Exercise brief:
All lines holding the string "computer" should be copied from the data below.

Stored data:
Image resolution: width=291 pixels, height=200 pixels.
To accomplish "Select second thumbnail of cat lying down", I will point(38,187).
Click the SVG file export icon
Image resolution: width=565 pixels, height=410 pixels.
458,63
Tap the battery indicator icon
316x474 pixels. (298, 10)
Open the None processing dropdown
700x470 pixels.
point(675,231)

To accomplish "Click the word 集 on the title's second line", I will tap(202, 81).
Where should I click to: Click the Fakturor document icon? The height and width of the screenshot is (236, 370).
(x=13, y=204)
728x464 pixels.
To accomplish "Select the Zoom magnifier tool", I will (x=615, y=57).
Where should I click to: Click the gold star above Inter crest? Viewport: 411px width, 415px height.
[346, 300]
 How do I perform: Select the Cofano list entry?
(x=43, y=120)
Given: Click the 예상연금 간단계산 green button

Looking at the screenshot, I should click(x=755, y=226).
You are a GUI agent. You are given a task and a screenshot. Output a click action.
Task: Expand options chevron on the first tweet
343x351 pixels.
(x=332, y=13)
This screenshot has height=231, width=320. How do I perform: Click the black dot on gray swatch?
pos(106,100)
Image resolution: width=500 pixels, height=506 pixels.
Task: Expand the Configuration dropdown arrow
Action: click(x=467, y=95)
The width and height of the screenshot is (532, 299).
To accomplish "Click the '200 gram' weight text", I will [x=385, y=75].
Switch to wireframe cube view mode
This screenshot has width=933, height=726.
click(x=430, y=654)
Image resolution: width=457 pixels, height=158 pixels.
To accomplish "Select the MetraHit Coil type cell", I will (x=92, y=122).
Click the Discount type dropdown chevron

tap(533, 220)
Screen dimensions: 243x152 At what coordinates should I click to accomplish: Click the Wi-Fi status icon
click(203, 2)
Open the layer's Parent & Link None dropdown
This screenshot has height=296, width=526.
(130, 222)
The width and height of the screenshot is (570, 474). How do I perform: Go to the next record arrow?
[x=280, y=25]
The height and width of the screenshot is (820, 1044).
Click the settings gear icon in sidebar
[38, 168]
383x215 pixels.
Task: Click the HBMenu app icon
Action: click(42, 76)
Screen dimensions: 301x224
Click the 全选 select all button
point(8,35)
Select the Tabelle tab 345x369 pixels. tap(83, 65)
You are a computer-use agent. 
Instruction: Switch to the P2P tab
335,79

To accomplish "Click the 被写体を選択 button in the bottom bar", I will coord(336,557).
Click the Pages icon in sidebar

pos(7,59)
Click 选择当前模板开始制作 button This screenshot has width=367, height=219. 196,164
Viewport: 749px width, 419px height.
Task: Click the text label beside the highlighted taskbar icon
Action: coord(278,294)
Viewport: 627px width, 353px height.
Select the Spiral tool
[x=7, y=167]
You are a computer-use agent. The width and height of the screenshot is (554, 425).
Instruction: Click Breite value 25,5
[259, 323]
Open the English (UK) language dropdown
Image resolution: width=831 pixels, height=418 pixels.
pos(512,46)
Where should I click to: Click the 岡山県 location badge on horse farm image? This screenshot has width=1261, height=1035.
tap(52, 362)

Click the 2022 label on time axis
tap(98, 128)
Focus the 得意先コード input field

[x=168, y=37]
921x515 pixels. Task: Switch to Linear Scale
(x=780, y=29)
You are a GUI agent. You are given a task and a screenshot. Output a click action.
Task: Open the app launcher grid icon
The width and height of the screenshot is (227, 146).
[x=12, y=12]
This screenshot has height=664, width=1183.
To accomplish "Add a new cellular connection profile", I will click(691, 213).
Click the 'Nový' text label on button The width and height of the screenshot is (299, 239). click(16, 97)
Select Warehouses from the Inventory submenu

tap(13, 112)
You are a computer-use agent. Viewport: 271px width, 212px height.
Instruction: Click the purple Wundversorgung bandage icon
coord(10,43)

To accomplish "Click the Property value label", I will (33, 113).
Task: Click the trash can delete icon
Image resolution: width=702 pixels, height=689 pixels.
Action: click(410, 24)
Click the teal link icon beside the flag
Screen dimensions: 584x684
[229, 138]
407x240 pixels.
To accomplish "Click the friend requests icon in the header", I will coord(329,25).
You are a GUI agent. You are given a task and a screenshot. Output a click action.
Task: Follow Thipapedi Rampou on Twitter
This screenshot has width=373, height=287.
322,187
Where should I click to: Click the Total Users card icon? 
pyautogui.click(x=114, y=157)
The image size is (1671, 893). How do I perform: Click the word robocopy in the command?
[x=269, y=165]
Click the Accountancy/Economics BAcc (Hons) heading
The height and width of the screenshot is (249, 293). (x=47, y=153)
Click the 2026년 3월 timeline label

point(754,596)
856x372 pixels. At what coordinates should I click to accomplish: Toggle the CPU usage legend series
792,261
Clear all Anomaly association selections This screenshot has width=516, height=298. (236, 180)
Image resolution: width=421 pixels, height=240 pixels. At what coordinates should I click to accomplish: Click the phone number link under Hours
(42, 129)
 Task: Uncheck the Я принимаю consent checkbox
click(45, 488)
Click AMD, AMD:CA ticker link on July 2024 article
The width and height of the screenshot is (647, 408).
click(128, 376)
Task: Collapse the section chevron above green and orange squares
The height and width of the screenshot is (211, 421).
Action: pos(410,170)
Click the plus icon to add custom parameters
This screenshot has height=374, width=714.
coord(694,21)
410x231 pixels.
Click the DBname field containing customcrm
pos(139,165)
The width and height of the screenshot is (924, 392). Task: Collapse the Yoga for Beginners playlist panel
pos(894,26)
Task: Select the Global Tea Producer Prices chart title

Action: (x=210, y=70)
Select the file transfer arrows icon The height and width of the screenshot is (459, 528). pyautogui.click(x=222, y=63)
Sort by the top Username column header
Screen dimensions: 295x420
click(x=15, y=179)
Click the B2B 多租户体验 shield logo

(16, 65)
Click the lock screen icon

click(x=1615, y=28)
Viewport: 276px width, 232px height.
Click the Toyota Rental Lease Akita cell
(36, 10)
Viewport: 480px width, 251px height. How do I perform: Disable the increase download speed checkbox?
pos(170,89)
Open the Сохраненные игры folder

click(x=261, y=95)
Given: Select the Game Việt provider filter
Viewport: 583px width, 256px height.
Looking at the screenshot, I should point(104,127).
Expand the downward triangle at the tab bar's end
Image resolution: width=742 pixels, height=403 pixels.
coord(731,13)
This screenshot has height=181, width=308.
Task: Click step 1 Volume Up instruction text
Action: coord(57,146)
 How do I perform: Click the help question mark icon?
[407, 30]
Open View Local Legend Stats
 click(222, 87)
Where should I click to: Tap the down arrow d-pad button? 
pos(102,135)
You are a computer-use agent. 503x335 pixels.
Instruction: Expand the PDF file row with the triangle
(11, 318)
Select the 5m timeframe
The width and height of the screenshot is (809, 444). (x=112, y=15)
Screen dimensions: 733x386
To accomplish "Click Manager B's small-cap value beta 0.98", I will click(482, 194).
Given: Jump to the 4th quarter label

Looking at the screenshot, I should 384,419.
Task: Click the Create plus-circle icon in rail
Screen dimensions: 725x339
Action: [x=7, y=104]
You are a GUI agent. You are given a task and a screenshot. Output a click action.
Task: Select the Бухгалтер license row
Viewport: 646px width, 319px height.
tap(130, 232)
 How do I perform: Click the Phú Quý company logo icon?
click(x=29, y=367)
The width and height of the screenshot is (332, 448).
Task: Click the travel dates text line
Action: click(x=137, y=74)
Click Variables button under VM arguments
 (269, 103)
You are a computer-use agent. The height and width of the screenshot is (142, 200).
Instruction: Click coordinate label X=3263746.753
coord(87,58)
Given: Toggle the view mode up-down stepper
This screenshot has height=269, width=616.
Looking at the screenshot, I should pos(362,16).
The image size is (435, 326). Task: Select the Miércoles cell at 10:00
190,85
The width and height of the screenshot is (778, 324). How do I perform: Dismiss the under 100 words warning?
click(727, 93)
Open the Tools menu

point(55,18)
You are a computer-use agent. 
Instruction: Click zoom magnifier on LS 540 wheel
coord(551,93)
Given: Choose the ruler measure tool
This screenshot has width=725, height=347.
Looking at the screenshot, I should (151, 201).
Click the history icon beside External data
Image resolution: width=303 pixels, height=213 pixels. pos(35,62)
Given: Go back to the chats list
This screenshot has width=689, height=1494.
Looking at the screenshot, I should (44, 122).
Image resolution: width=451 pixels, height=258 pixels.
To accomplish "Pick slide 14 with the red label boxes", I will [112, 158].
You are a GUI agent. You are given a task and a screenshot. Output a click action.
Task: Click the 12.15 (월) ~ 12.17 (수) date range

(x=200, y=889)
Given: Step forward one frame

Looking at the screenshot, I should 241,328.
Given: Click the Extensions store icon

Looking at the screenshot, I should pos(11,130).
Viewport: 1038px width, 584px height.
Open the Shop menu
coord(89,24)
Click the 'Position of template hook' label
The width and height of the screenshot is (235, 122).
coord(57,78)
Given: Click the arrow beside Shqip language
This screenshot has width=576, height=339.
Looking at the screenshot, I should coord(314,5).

Exercise answer:
You are a computer-use agent. 
You are a computer-use agent. The width and height of the screenshot is (554, 425).
You are a computer-use agent. Viewport: 271px width, 212px height.
You are a computer-use agent. 503x335 pixels.
You are a computer-use agent. The height and width of the screenshot is (142, 200).
You are a computer-use agent. 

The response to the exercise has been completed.